- EXERCISE INSTRUCTIONS
Copy each of the records below word for word, leaving out the pictures.

━━ RECORD SET

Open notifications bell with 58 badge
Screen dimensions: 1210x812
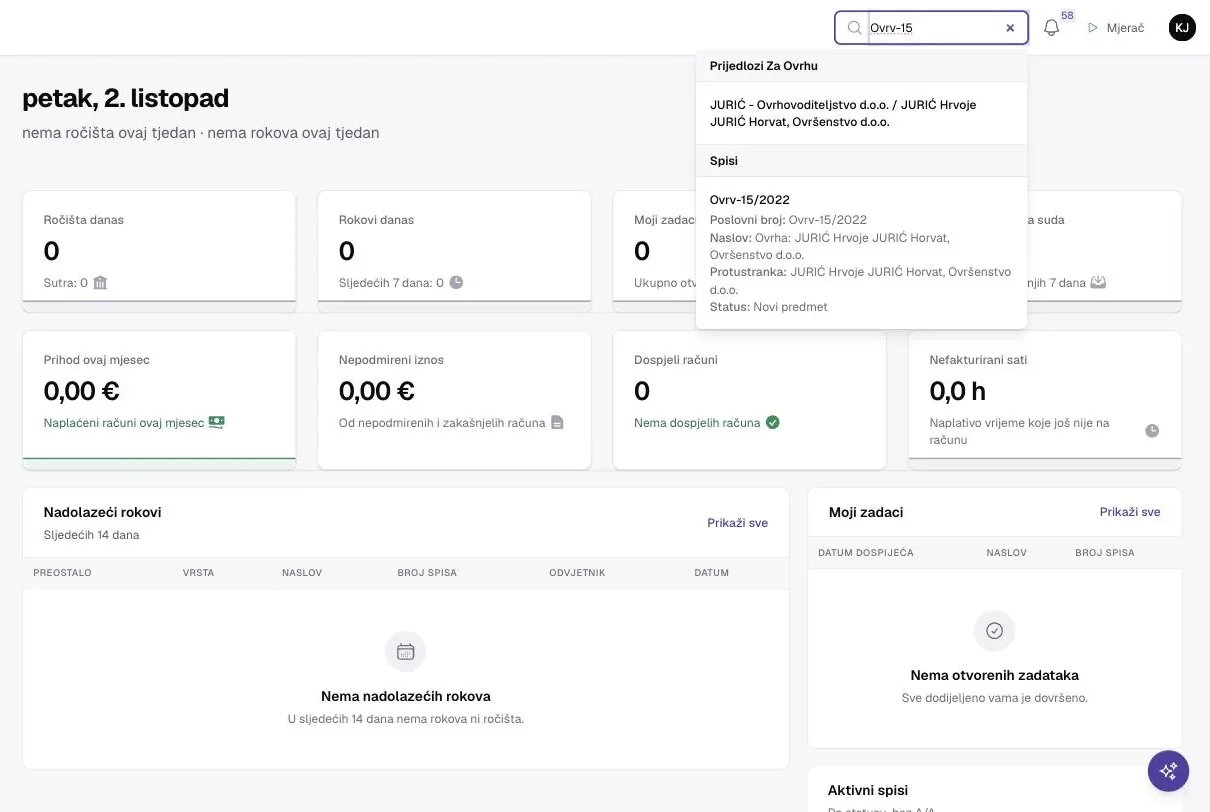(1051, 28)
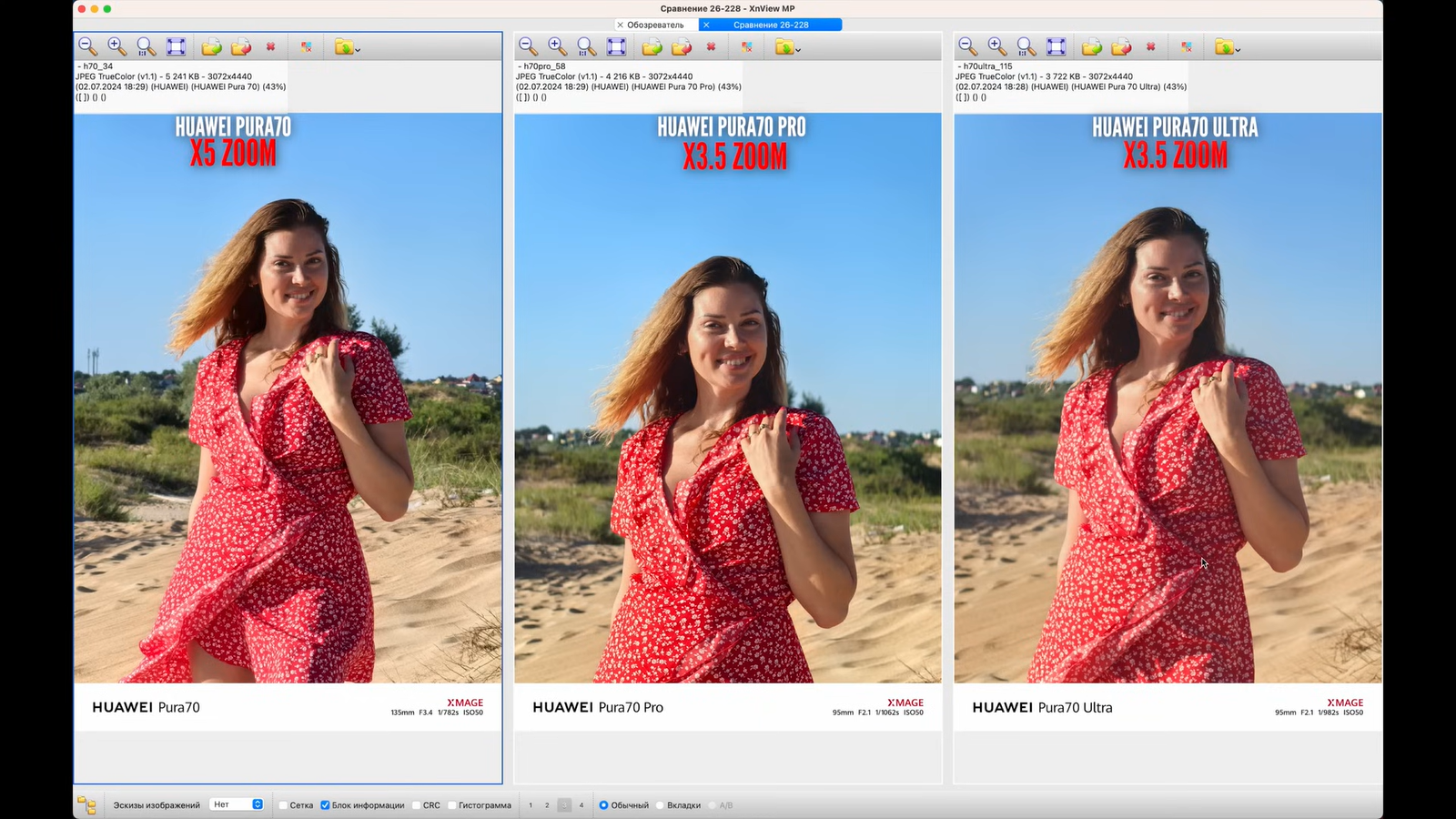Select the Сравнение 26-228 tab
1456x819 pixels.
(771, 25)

━━━━

- SOLVED PROBLEM
Open notifications bell with 58 badge
Screen dimensions: 1210x812
(1051, 28)
Select the Сравнение 26-228 tab
1456x819 pixels.
(771, 25)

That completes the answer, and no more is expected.